Your task: Lines with "Open": state how many there are in the records below, and nothing else.

Data for analysis:
--- START ---

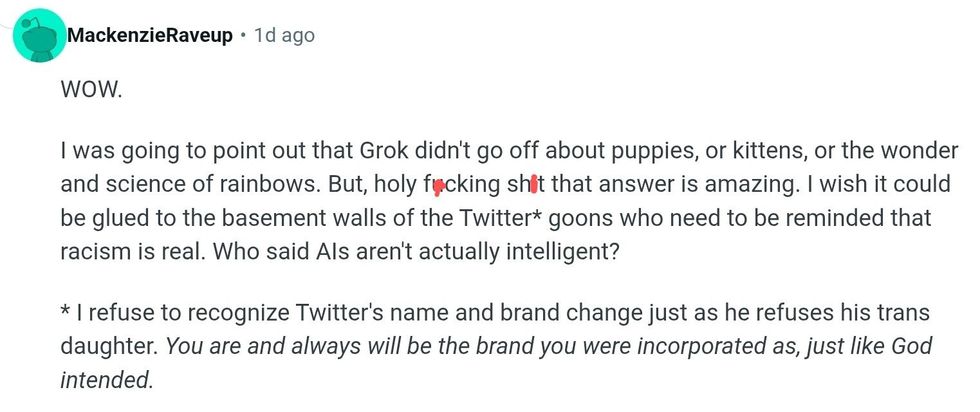Click the word "daughter" in the footnote
The image size is (980, 412).
(x=108, y=348)
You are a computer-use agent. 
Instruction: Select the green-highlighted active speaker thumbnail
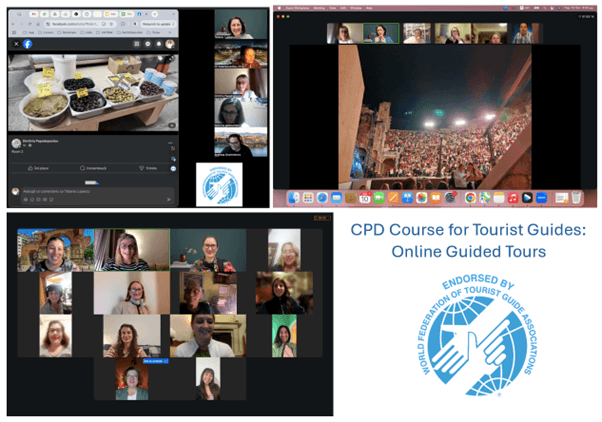383,34
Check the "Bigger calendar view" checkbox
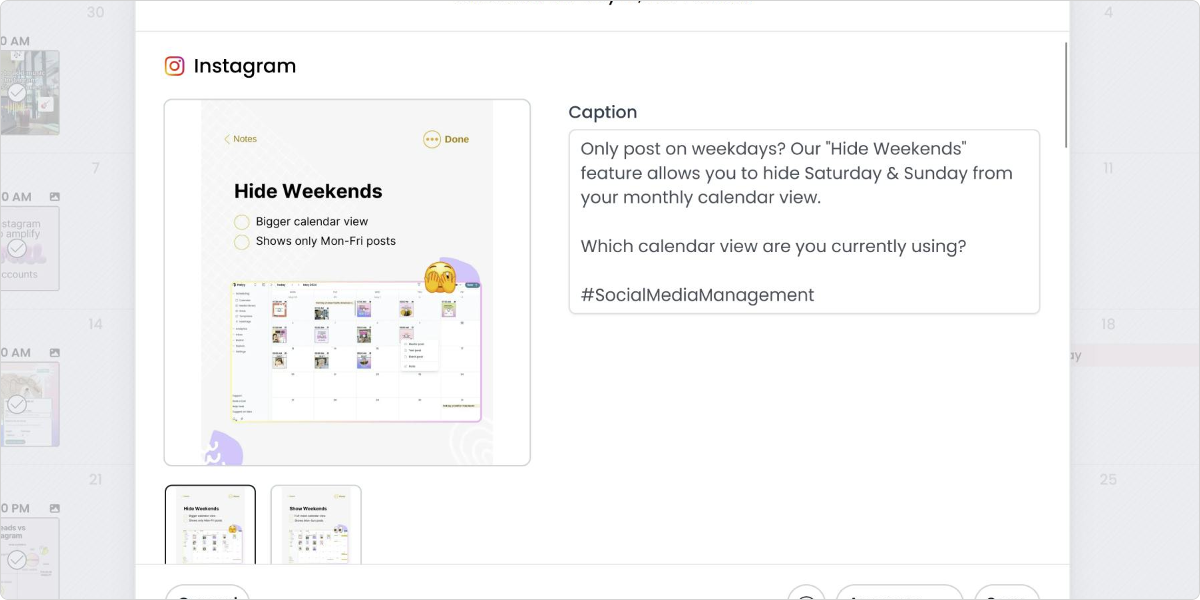The image size is (1200, 600). coord(242,221)
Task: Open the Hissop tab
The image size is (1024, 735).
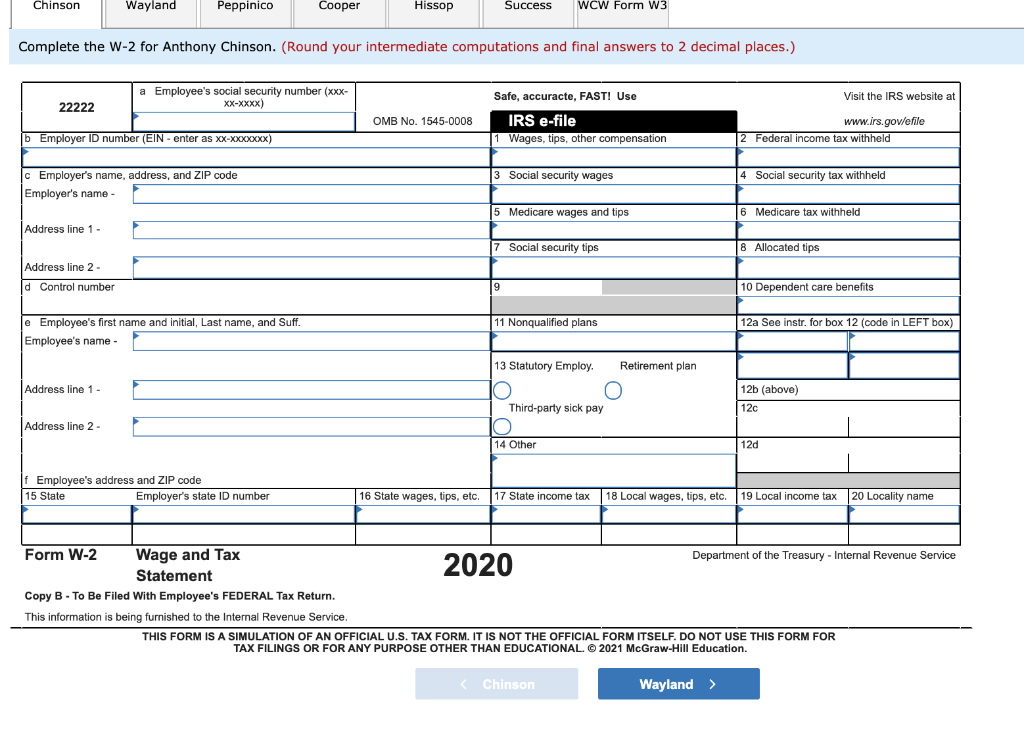Action: (433, 8)
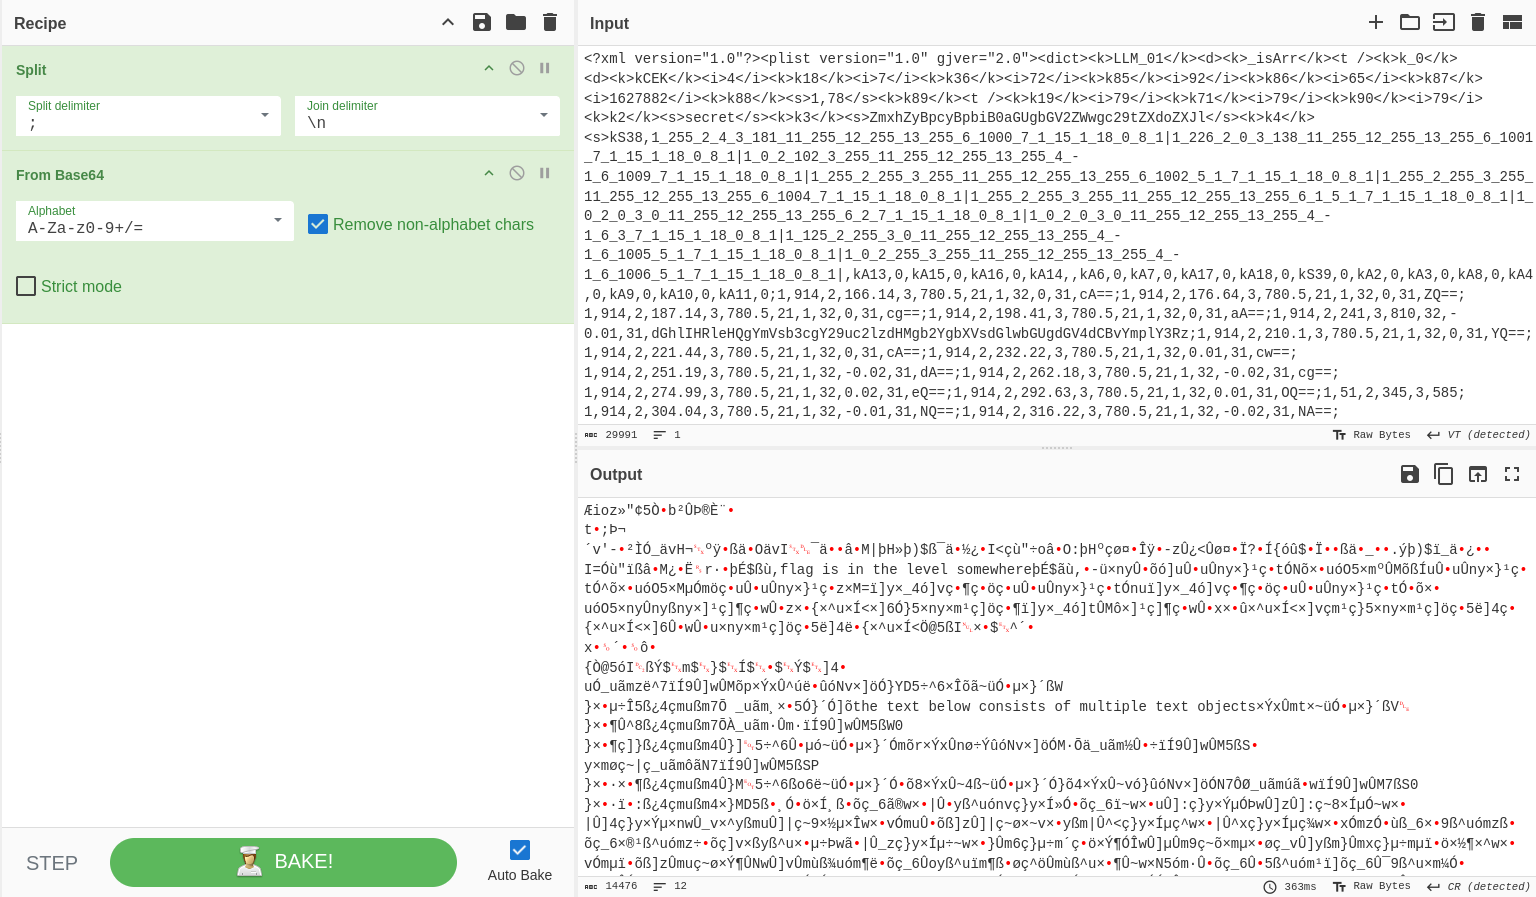The height and width of the screenshot is (897, 1536).
Task: Enable the Strict mode checkbox
Action: point(26,286)
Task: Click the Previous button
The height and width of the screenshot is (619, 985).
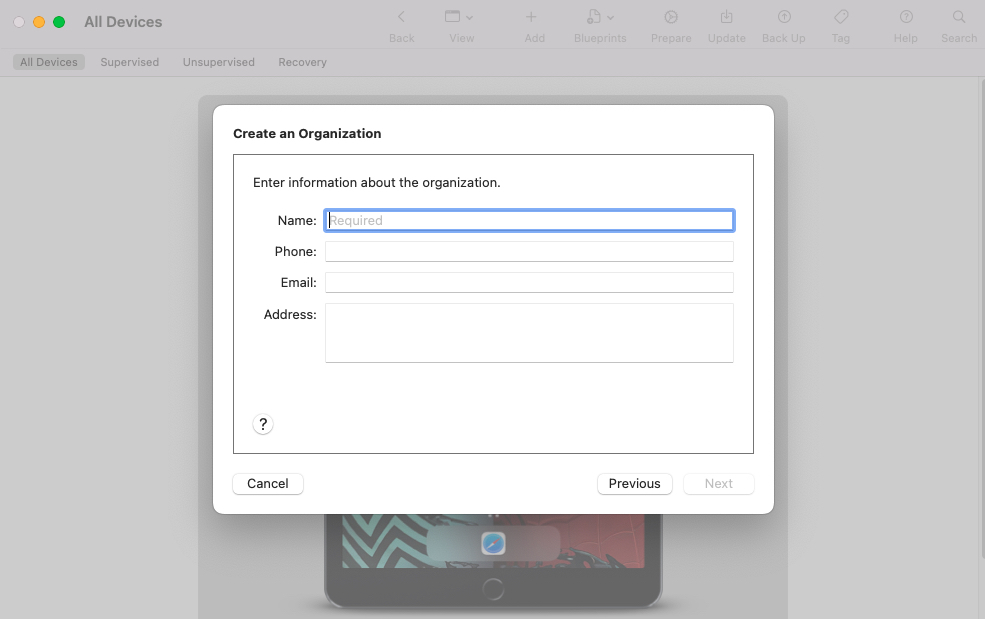Action: point(634,483)
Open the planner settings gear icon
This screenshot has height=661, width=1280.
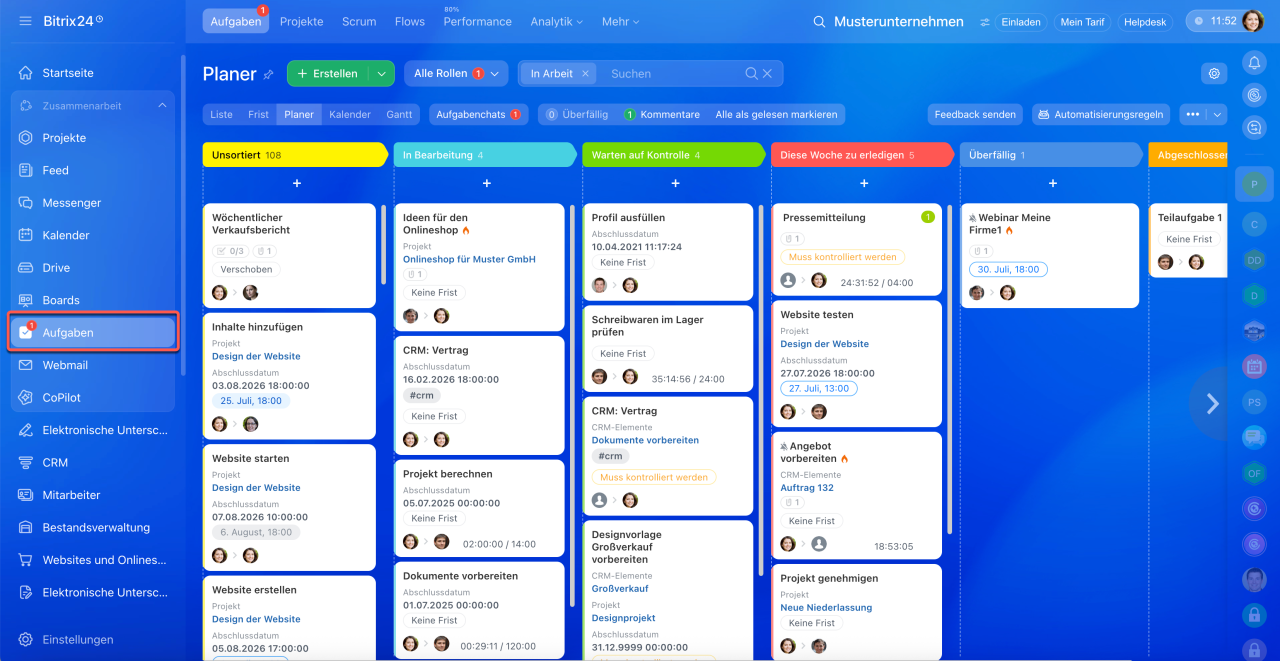1214,73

--- END ---

Exercise response: 2